Start of The input
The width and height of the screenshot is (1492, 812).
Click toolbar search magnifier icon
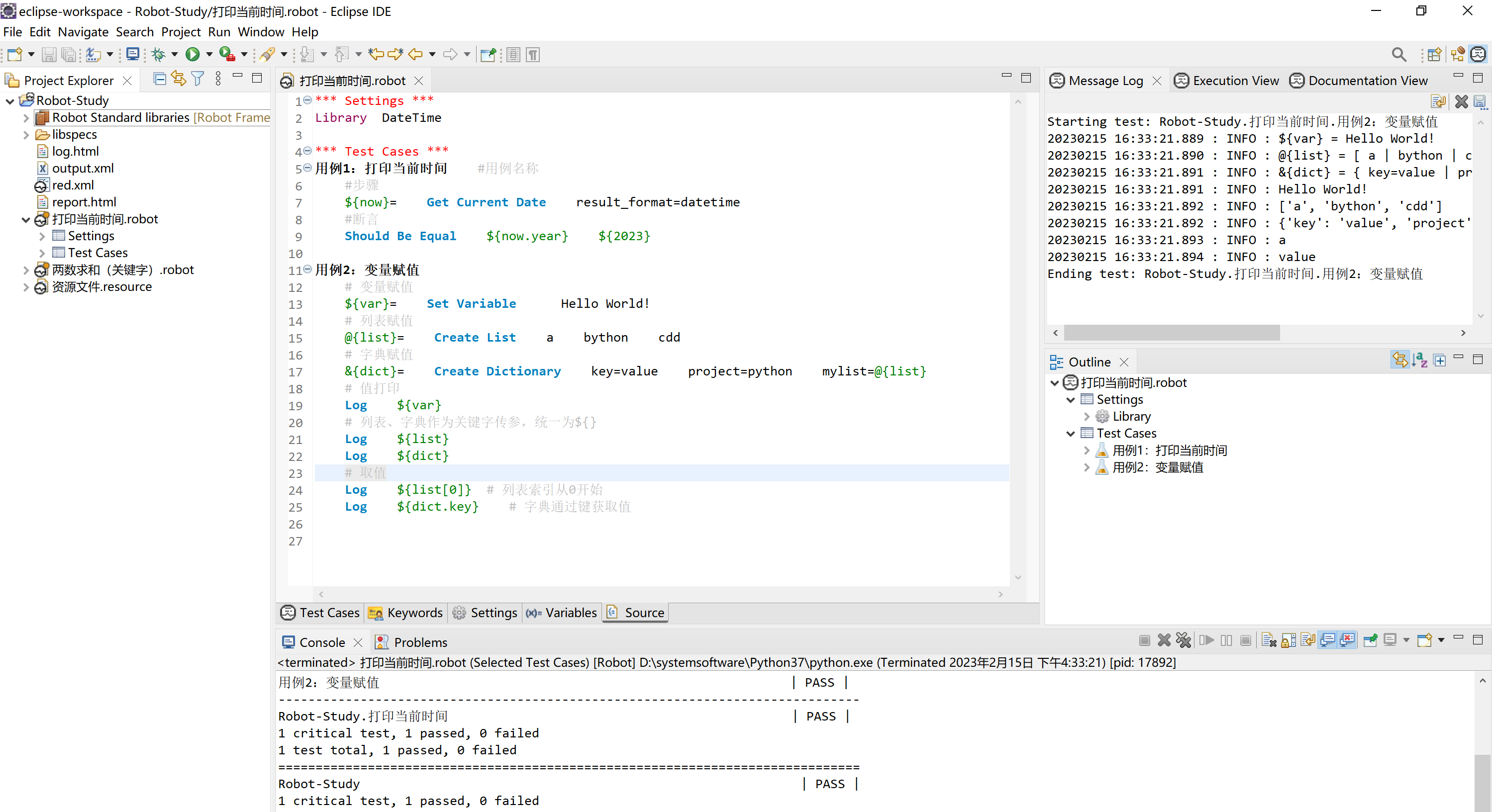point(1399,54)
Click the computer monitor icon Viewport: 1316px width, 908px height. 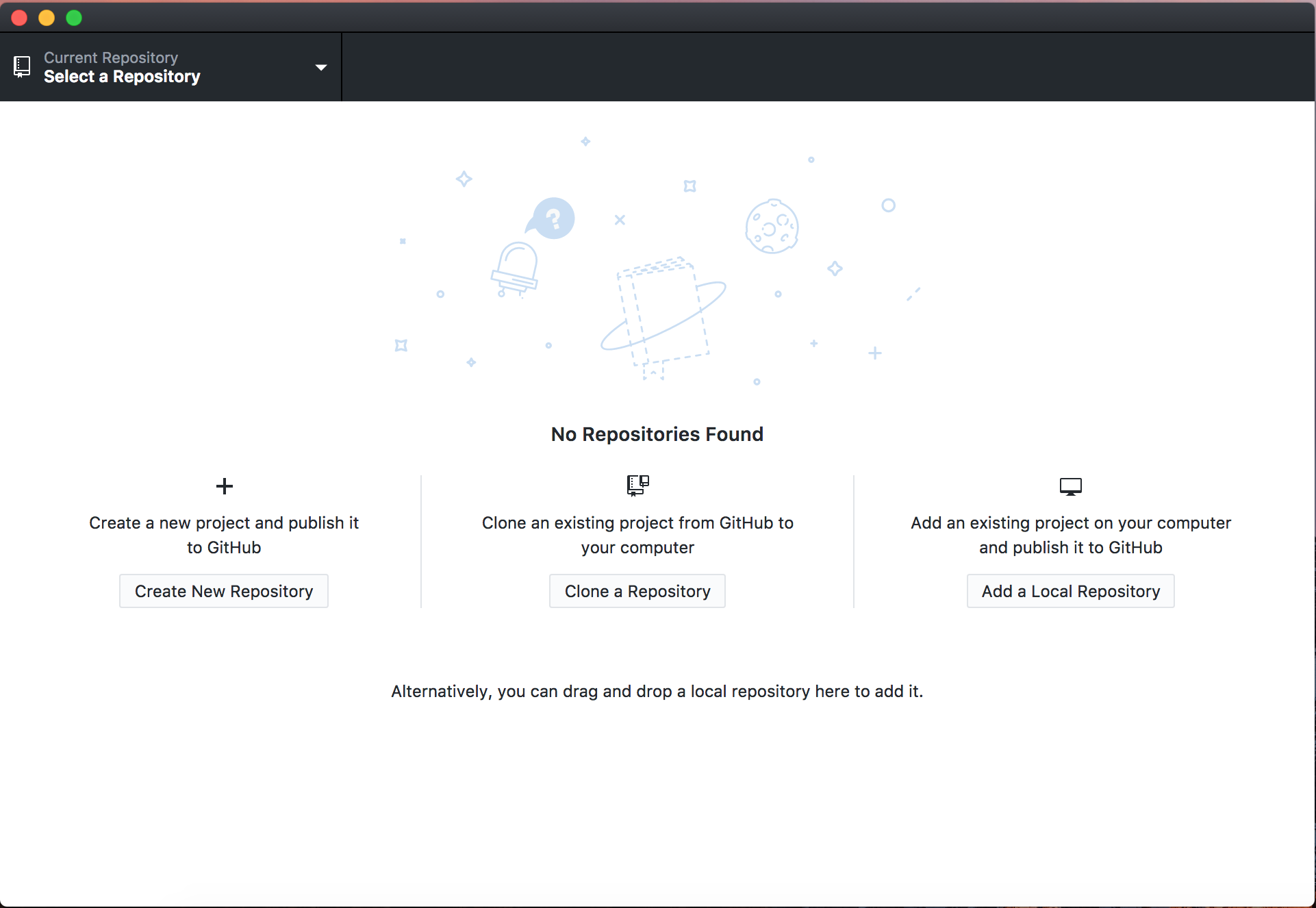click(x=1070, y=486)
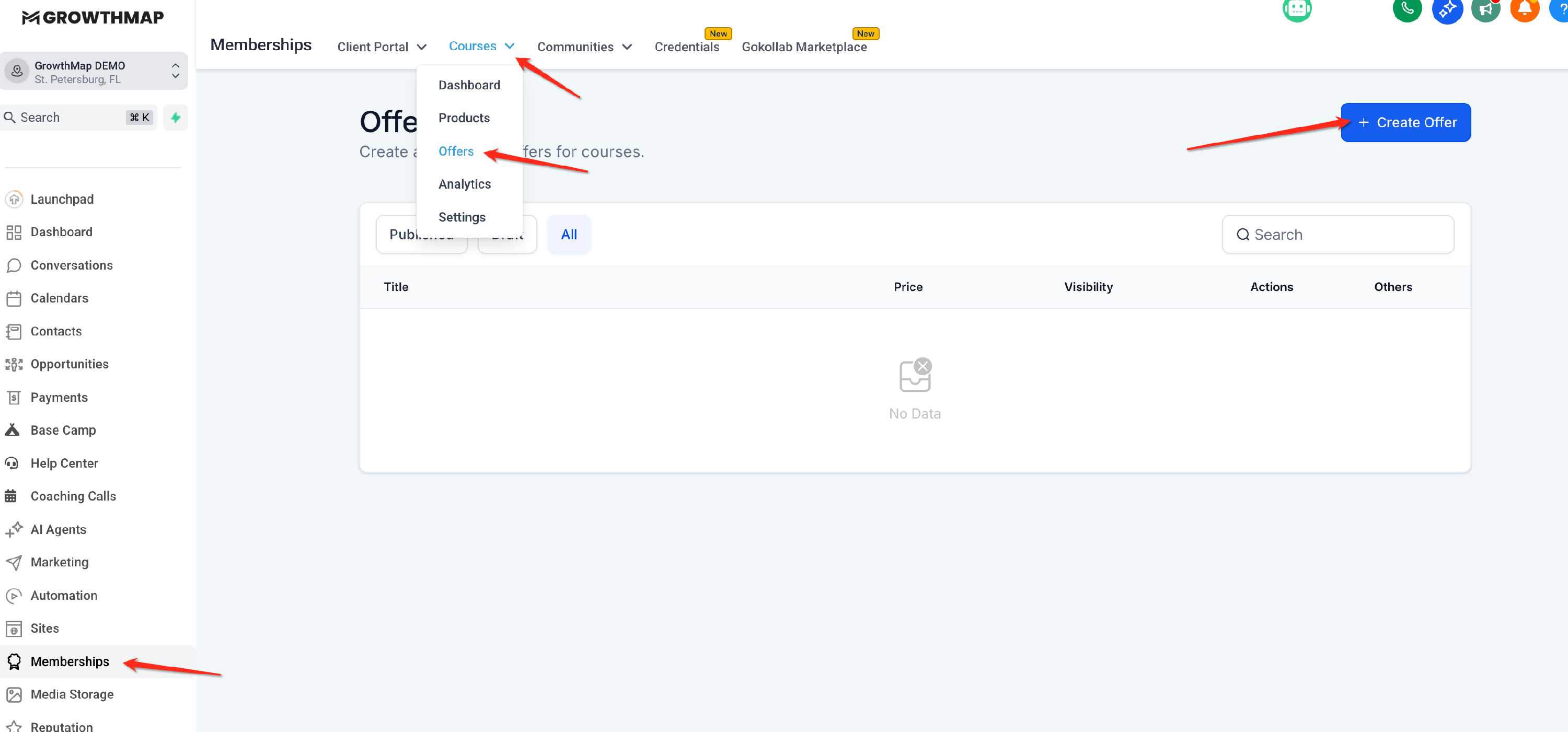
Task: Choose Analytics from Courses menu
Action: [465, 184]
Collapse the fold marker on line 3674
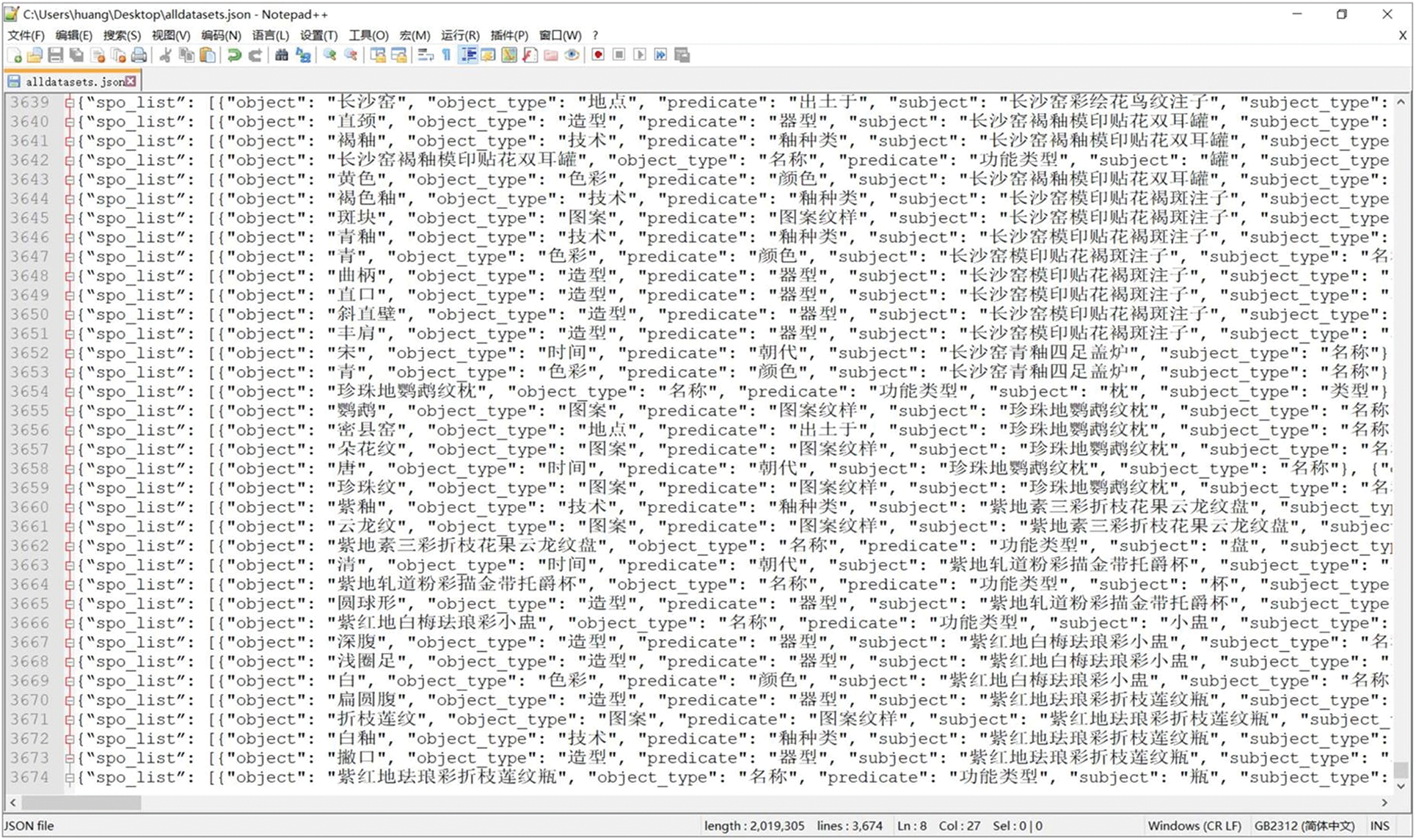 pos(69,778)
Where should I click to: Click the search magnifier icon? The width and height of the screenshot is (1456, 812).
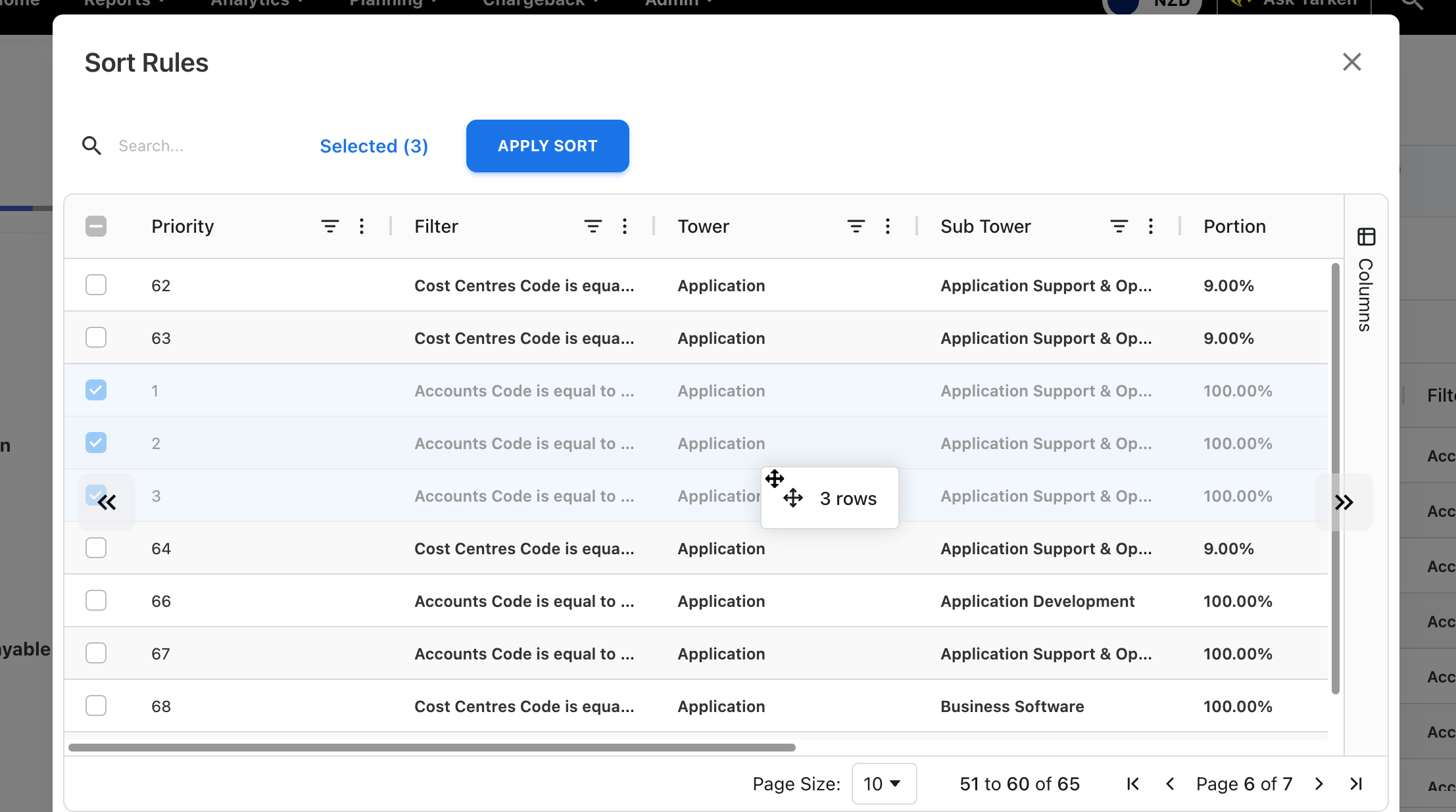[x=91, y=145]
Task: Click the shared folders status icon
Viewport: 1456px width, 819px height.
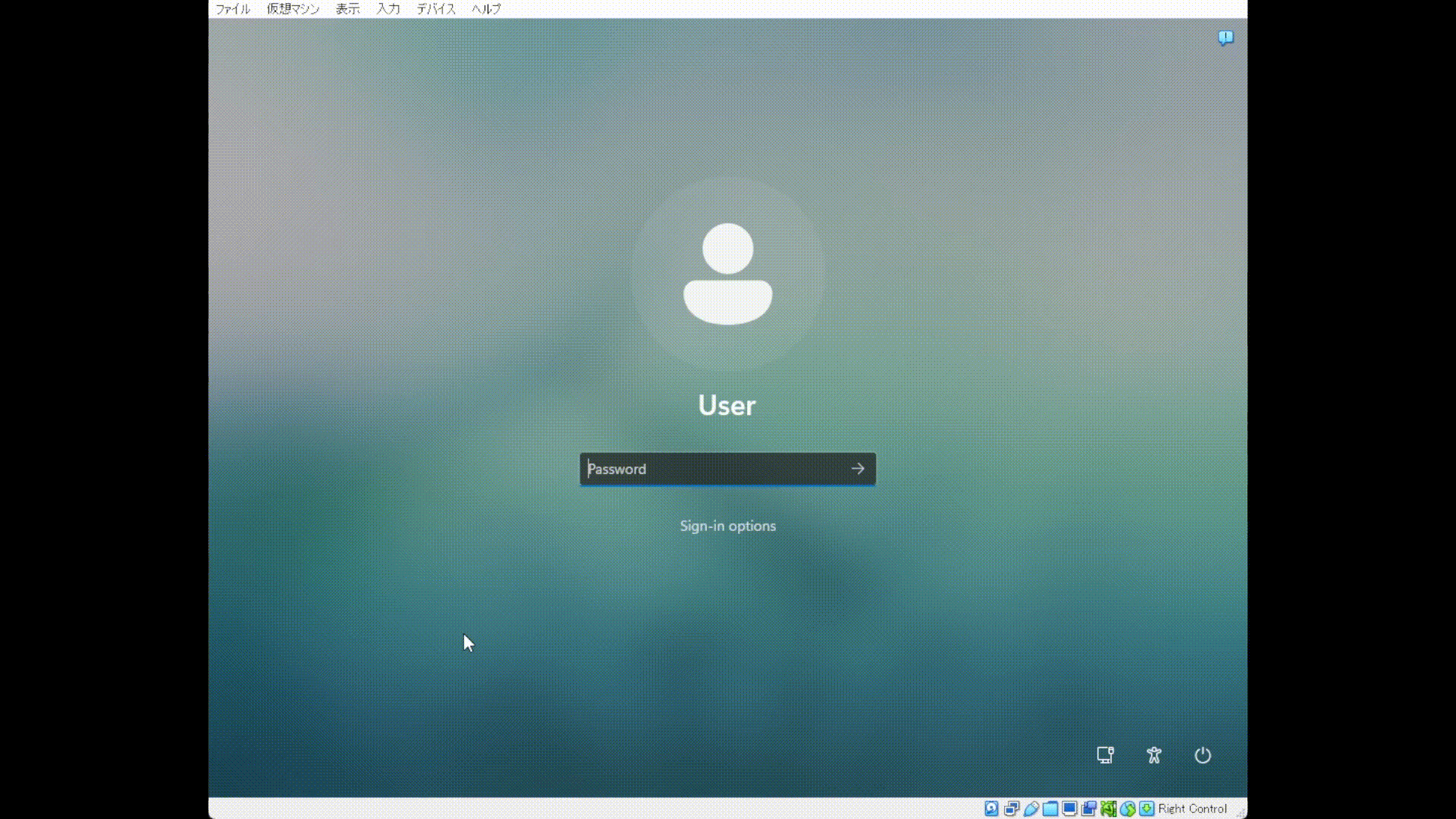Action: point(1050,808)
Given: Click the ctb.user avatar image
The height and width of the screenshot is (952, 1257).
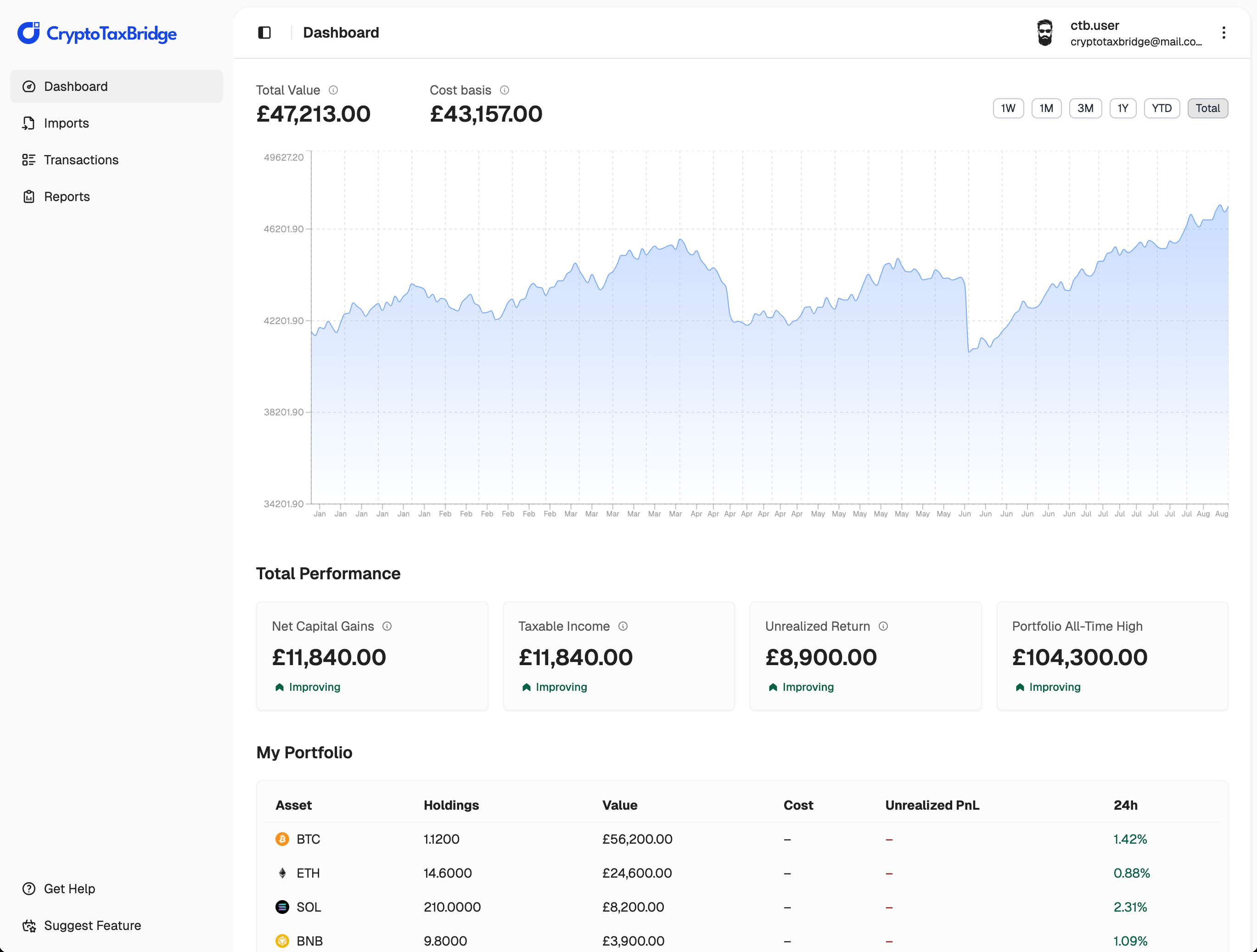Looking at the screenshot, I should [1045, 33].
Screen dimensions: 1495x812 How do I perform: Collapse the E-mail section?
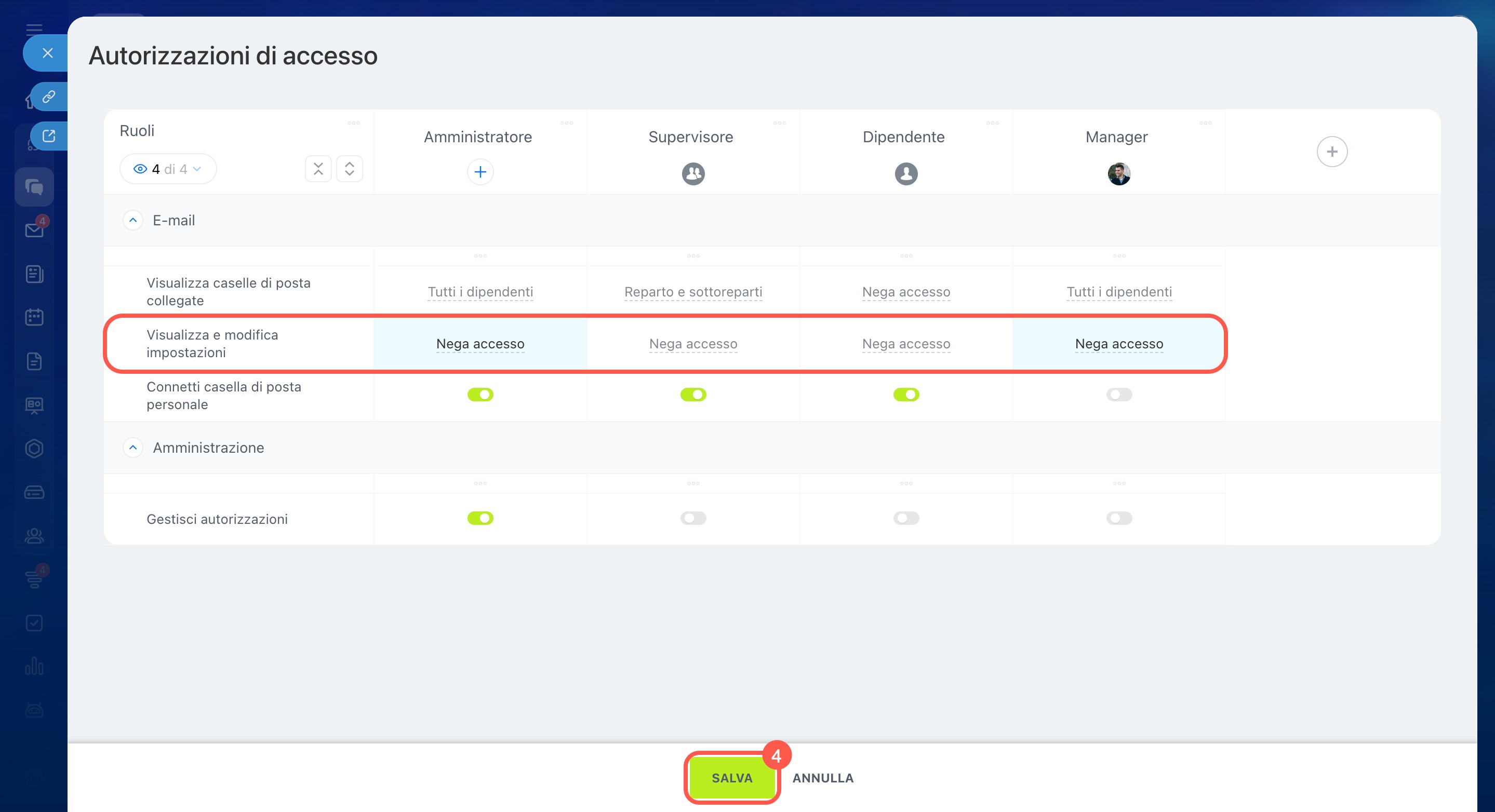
End of The input
◆ **Work order**
Return verbatim every line from the one holding "Collapse the fold marker on line 3674" to the end of the records above. Do not copy the pictures.

◆ **Expected answer**
Collapse the fold marker on line 3674
 pos(69,778)
Where should I click to: Click the search magnifier icon? The width and height of the screenshot is (1456, 812).
[x=91, y=145]
Task: Click the shared folders status icon
Viewport: 1456px width, 819px height.
Action: point(1050,808)
Given: Click the ctb.user avatar image
The height and width of the screenshot is (952, 1257).
Looking at the screenshot, I should [1045, 33].
Screen dimensions: 1495x812 How do I perform: Collapse the E-mail section?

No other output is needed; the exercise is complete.